Quicksilver(74)
At noon, I went not to the cafeteria but to Sister Theresa’s office. Her door stood open, and she sat at her desk. Although she didn’t look toward me, she must have seen me from the corner of her eye because she said, “Come in, Quinn.”
Her habit looked whiter than usual on this gray day when she invited me to have a seat in the visitor’s chair opposite her. “You’re just in time for lunch.”
On her desk were two plates with flatware, two napkins, and two glasses of cold milk. Lunch consisted of a large scoop of chicken salad on a bed of lettuce, sliced tomatoes, two hard-boiled eggs.

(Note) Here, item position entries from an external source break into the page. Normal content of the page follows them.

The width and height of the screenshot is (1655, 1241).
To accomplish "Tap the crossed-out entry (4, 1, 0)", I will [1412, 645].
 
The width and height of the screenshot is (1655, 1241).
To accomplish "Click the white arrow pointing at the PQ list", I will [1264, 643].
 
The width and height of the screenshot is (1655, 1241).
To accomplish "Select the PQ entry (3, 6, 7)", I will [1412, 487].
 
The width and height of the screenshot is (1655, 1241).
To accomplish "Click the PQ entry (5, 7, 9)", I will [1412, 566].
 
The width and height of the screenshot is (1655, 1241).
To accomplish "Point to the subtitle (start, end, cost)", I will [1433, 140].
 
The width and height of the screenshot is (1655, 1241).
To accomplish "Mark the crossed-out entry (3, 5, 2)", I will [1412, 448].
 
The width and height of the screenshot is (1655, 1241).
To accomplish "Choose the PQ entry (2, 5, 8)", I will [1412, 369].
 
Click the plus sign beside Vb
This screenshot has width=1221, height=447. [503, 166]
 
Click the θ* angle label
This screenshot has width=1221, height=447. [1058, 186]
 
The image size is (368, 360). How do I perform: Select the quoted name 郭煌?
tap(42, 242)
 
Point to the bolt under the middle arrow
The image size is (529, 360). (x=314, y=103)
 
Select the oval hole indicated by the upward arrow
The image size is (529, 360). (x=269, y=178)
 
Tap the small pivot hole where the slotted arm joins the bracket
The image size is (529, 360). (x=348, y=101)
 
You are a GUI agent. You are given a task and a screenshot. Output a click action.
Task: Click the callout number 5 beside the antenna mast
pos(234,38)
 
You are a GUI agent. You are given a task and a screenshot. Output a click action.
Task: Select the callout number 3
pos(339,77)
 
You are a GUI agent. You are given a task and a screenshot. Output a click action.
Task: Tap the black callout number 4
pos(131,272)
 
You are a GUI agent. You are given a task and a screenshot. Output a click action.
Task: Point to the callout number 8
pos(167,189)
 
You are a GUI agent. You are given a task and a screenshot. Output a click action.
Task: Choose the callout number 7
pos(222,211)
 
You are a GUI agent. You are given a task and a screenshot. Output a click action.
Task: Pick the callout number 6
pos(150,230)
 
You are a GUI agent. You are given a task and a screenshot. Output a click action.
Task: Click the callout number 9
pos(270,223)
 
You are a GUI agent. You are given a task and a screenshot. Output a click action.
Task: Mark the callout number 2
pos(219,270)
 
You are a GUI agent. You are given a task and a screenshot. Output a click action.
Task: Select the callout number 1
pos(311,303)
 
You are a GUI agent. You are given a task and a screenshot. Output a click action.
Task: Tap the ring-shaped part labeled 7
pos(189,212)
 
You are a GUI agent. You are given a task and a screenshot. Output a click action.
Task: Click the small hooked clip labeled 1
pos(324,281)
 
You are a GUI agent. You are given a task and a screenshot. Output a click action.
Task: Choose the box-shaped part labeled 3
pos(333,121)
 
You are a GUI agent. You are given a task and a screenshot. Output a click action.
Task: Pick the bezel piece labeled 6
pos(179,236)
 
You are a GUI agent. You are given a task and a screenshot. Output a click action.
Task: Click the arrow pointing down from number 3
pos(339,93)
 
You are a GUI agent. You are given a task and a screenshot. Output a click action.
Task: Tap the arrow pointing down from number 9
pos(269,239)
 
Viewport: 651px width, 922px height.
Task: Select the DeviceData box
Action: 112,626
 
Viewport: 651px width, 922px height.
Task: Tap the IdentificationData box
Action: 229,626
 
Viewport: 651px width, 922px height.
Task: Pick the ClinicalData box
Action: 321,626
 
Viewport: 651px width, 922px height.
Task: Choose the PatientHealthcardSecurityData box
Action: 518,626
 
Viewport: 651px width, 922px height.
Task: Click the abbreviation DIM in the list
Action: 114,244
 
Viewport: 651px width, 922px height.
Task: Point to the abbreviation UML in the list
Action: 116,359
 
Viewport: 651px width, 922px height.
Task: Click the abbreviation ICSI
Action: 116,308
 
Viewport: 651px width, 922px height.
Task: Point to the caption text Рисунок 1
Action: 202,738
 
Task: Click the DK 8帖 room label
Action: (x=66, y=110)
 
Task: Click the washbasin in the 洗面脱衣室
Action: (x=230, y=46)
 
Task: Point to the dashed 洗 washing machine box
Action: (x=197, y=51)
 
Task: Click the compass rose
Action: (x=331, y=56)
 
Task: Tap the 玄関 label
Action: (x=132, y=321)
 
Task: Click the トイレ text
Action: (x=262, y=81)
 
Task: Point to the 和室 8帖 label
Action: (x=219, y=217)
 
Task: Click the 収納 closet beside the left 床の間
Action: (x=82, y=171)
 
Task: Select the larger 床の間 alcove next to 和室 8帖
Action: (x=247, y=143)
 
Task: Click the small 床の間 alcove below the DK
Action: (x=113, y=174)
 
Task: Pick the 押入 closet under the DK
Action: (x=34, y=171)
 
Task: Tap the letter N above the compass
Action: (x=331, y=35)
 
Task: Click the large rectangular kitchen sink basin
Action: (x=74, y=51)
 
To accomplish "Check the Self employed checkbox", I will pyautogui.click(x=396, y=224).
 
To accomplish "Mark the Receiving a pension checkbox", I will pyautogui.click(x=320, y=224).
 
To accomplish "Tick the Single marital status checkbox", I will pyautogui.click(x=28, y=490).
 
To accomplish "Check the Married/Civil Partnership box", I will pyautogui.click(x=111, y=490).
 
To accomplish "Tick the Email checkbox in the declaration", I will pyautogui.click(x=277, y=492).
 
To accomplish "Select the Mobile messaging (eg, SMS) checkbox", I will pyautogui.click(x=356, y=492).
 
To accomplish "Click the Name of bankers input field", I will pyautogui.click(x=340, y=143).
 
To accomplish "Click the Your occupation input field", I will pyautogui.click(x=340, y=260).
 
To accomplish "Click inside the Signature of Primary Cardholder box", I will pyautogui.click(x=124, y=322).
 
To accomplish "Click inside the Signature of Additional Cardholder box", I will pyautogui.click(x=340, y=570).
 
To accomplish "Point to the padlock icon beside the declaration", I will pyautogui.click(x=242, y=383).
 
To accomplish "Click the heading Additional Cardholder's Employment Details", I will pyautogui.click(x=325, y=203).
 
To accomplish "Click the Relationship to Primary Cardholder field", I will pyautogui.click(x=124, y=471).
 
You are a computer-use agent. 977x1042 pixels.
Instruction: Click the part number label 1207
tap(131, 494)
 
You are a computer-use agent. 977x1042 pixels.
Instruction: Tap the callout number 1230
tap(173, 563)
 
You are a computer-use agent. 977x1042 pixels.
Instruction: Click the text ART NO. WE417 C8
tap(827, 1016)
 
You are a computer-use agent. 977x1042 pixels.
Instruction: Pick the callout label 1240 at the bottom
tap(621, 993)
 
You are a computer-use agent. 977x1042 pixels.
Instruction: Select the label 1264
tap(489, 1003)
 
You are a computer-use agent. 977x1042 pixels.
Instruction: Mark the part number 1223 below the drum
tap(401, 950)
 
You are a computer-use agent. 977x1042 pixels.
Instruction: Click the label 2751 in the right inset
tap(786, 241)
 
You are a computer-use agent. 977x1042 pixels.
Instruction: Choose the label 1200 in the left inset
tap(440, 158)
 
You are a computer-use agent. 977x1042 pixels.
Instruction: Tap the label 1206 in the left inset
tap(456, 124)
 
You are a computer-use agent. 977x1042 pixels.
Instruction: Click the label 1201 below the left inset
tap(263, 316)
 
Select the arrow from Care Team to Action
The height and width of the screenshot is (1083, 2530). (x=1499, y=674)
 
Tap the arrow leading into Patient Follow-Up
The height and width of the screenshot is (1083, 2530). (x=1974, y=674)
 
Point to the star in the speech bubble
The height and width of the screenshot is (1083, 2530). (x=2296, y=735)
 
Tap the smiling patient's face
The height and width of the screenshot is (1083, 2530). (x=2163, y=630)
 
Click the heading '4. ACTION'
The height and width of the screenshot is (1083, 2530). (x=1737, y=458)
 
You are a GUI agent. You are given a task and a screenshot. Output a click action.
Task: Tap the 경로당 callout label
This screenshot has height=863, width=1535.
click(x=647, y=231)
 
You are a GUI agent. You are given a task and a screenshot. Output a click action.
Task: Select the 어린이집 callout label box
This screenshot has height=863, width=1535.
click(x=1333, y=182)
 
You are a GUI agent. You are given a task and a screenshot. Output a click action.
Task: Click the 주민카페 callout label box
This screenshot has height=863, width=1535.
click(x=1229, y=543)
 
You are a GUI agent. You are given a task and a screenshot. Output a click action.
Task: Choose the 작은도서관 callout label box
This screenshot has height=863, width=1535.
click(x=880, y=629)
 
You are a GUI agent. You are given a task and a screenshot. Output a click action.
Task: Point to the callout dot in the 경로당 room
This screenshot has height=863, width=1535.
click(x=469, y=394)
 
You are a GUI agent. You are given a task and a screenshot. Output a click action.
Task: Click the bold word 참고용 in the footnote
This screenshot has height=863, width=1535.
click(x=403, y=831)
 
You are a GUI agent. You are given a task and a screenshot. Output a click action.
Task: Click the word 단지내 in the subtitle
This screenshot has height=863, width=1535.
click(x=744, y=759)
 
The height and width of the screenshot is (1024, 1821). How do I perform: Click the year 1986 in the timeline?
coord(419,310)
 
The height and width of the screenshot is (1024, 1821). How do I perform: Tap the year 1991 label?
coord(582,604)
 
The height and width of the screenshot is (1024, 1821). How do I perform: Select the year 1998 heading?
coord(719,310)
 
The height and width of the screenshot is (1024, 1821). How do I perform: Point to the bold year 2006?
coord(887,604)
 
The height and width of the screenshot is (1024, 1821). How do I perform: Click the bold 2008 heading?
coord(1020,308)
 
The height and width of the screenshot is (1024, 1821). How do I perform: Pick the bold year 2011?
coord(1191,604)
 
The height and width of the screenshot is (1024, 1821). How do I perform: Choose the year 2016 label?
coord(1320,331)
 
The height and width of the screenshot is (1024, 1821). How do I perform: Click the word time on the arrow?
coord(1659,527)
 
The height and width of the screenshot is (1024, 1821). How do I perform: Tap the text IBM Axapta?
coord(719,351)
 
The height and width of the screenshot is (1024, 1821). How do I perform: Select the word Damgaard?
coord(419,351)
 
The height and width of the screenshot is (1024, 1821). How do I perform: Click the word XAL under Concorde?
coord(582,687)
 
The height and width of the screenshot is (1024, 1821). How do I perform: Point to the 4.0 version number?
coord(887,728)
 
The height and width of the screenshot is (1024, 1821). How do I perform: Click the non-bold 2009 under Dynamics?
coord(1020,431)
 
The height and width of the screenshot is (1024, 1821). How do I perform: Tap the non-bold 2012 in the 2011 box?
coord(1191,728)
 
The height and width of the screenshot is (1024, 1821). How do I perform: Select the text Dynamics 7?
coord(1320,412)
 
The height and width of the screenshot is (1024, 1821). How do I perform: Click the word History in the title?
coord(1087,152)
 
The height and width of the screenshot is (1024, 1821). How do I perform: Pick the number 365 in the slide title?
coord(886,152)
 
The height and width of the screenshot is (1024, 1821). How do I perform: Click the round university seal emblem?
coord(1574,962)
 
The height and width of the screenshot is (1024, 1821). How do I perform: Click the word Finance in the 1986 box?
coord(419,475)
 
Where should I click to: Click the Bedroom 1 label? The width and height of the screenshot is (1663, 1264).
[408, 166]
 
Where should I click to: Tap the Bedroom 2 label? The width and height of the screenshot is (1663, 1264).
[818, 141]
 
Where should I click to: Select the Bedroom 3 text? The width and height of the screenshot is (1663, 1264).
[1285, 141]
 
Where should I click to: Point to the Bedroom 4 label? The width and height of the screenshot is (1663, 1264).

As I sat before my plate, on a pillow that lifted me to dining height, I said, “Our next lesson on fish isn’t till three o’clock. How’d you know I’d come sooner?”
“You got out of bed without being wheedled and prodded. You ate a reassuringly hearty breakfast. You didn’t shuffle to class like a zombie. I’ve got my spies, you know. And in spite of rumors to the contrary, I can put two and two together.”
We ate in silence for a few minutes, and then I said, “If I was an ant or a bird or a fish in an orphanage, I’d expect to be there forever. I wouldn’t know things could ever change.”
“If there were orphanages for ants, birds, and fish,” she said, “and if you were one of those things, what you just said would be true. You’d lack the imagination to envision new circumstances.”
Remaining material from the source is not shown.